Spring colour

The weather is beginning to warm up as the days get longer, a lot is going on in the garden, the Camellias are blooming and  brighten up a shady spot. They love acid soil with plenty of humus, take cuttings after flowering from new semi-ripe growth and place in a designated acid soil bed in dappled shade they will take many months to root.

 This japonica planted next to the Viburnum which is also flowering now, and fills the air with it’s heavy sweet scent. This variety likes acid woodland soil with good drainage, is evergreen, and thrives in deep shade.Another great prolific flowering climber is Clematis armandii, This native of China clambers up over 20 feet and produces a canopy of snow white flowers with a subtle vanilla scent, it’s long glossy leaves also have interest.
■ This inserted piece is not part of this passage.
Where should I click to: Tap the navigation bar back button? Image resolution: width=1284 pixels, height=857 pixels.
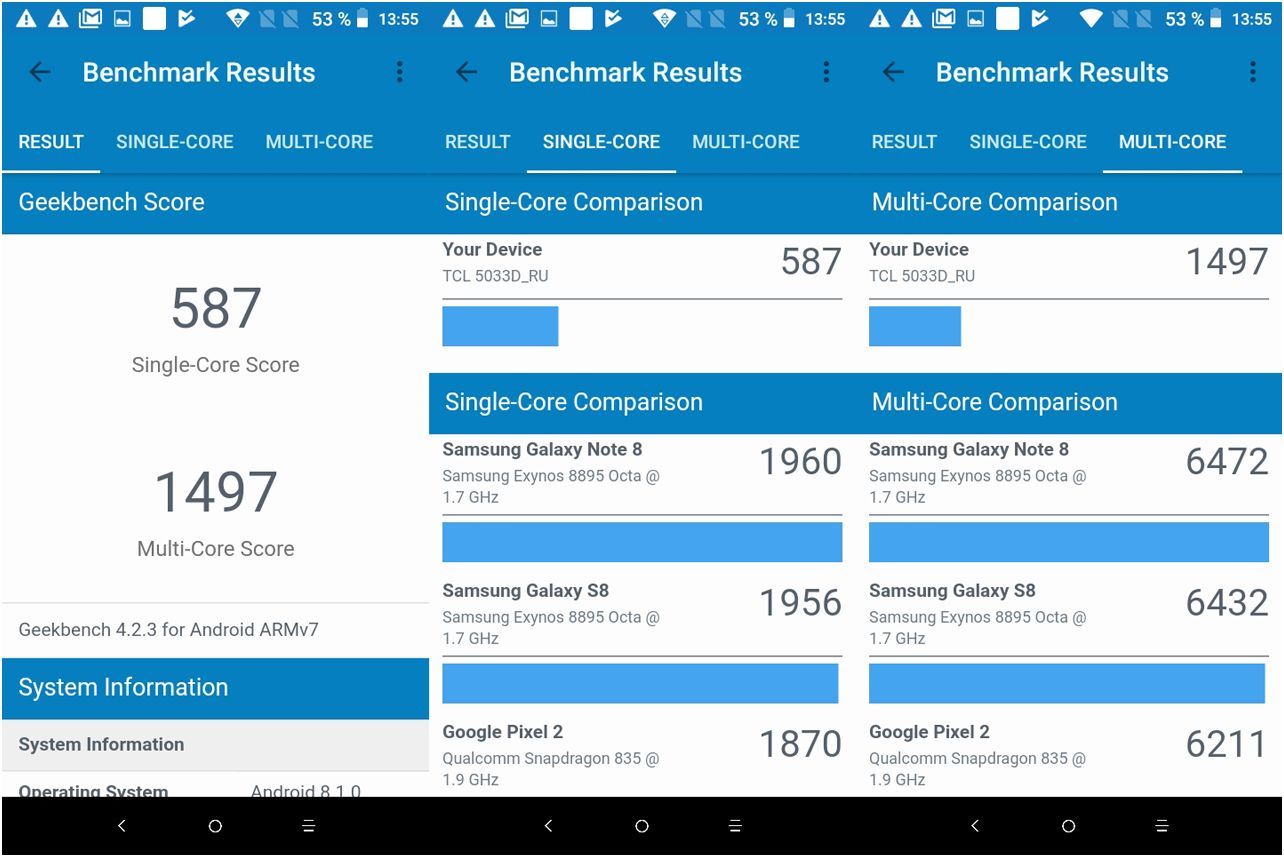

It loves it’s base in deep shade under this Rhodedendron.

Another Acid loving plant in bud now is the Blueberry. It responds to a good mulch of well rotted manure in autumn.

This well known superfood, has numerous health benefits, very rich in vitamin C and K, important in skin and gum regeneration and blood clotting. High in antioxidants, known in cancer prevention and oxidative stress like exercise, helps to lower cholesterol.


Horseradish western ‘Wasabi’ superfood.

This spicy member of the Brassica family, Cabbage, radish, broccoli, etc. Is grown for its hot pungent root. It can grow up to 4.5 feet with large wide leaves, and small white flowers on spikes. It is a perennial, and needs winter dormancy. When the leaves die down the root is harvested for culinary uses, the crown can be replanted to grow again, in fact it can be quite invasive, it grows in any type of moist rich soil.

The grated peeled root, should be used immediately or kept refrigerated for a couple of weeks. Make some horseradish cream with creme fresh, lemon, salt and plenty of finely grated root, it goes great with roasts, hams, cooked veg, mash.

Add it to mayo, ketchup or mustard, to give them a kick. It’s great with smoked salmon or trout, and is an essential ingredient in Gravlax curing preserve, with salt, sugar, pepper, lemon peel, dill, grated raw beetroot, juniper berries, or whatever takes your fancy, add it to raw salmon fillet, and press in the refrigerator for a few days till cured

Really we should eat this superfood more often, make tea from the flowers for a cold or the root to loosen a dry cough. Grind up the root to a pulp and apply it sparingly to aching joints, always try a small amount first in case of sensitivity. The raw leaves also have pain relieving properties. Compounds called glucosinolates have been discovered in a much higher concentration (10X) in horseradish than other Brassicas and to have anti cancer and detoxifying properties, against harmful chemicals.

A rub made with olive oil is great for warming up cold hands and feet.